#### DESCRIPTION OF THE TASK:
Please give each line of the records below as a Markdown table with the columns Row and Line, numbering the rows and leaving out any blank lines.

#### RECORDS TO USE:

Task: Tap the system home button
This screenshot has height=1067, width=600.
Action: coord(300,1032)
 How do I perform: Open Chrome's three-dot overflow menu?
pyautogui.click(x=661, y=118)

#### WRITTEN ANSWER:
| Row | Line |
|---|---|
| 1 | Task: Tap the system home button |
| 2 | This screenshot has height=1067, width=600. |
| 3 | Action: coord(300,1032) |
| 4 |  How do I perform: Open Chrome's three-dot overflow menu? |
| 5 | pyautogui.click(x=661, y=118) |